TASK DIRECTIONS: Lines where the string "header" appears are to be copied from the entries below.

INPUT MATERIAL: Begin

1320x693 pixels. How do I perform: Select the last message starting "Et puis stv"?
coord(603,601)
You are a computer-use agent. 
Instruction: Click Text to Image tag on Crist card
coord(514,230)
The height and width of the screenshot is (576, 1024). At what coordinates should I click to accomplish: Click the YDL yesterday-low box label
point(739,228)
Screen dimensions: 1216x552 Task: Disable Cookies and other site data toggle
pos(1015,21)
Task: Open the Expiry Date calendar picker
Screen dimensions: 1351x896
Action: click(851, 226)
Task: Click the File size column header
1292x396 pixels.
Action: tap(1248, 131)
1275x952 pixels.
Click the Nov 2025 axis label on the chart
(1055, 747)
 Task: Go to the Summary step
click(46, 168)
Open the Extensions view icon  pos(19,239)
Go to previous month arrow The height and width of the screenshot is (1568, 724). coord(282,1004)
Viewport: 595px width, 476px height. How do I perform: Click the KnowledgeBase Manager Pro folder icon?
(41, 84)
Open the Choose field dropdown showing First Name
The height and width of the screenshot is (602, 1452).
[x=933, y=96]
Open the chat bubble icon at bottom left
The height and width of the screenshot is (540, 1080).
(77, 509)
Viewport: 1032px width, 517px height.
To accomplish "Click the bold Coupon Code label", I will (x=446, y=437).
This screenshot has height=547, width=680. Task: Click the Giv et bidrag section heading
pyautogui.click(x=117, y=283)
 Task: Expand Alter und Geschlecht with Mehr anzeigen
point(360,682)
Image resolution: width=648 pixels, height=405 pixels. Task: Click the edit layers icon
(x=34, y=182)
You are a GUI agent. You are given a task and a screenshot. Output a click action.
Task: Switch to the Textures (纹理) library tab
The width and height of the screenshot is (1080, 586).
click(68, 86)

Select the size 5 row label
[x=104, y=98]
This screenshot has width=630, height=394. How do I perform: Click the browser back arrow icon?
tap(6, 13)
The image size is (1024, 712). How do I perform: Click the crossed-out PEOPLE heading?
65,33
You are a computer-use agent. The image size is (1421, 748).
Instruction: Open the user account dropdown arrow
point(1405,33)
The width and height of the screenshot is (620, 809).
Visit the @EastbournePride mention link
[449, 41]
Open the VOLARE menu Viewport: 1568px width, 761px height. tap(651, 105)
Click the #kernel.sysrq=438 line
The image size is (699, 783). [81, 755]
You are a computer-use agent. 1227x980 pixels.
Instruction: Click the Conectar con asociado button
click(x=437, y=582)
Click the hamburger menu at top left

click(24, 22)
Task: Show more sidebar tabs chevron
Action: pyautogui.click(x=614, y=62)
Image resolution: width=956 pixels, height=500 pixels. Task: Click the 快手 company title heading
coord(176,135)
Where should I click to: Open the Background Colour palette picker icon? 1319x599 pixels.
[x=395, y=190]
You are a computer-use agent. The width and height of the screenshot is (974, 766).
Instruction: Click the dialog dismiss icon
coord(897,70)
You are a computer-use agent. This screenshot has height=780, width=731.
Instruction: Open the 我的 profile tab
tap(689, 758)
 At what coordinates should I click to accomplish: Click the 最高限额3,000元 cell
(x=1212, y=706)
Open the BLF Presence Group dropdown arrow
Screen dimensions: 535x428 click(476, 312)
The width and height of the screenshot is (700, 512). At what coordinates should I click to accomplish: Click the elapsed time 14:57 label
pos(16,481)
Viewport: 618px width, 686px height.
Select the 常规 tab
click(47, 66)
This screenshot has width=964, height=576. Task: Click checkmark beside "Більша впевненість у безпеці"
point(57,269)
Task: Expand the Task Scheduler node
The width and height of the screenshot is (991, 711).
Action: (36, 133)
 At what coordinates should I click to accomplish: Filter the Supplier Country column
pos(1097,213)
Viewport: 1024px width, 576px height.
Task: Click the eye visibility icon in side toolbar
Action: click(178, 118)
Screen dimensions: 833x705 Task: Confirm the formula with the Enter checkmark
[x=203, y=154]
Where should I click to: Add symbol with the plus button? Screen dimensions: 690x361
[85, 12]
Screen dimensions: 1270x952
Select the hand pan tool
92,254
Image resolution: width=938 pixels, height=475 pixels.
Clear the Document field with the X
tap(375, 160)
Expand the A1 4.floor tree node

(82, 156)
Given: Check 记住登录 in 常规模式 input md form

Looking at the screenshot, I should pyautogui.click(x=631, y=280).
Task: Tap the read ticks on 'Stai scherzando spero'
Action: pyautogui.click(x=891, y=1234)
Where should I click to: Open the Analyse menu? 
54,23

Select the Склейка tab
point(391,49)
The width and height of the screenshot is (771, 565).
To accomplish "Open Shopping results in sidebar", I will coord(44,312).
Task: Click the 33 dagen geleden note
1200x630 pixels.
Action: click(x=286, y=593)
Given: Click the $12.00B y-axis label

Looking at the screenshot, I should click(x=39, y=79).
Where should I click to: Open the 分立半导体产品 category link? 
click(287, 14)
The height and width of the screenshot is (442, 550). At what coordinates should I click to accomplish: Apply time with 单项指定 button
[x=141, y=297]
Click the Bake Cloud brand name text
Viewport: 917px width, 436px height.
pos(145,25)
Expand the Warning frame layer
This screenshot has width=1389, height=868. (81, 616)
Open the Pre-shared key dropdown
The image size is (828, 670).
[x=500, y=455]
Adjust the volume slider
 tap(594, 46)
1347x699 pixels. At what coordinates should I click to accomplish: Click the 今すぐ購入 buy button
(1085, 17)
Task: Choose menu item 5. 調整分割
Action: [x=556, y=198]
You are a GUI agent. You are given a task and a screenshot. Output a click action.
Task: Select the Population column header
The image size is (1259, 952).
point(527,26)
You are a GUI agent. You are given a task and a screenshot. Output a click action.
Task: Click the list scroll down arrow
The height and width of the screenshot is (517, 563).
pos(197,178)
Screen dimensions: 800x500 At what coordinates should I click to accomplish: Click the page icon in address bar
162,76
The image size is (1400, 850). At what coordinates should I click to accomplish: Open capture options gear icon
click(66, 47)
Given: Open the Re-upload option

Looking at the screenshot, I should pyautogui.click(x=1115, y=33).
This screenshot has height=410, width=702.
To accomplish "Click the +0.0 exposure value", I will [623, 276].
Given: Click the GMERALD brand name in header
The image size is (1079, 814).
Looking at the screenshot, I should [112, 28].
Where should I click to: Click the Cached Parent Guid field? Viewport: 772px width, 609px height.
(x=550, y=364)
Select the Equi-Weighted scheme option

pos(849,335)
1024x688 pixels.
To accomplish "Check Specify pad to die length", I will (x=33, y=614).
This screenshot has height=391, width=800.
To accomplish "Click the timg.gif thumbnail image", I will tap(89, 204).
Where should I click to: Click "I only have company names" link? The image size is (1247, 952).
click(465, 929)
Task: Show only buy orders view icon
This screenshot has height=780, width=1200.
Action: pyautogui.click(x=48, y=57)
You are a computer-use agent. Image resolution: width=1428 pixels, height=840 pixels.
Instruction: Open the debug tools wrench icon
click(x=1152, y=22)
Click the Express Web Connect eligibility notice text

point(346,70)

INPUT MATERIAL: End

EXERCISE RESPONSE:
Task: Click the File size column header
Task: Select the Population column header
Given: Click the GMERALD brand name in header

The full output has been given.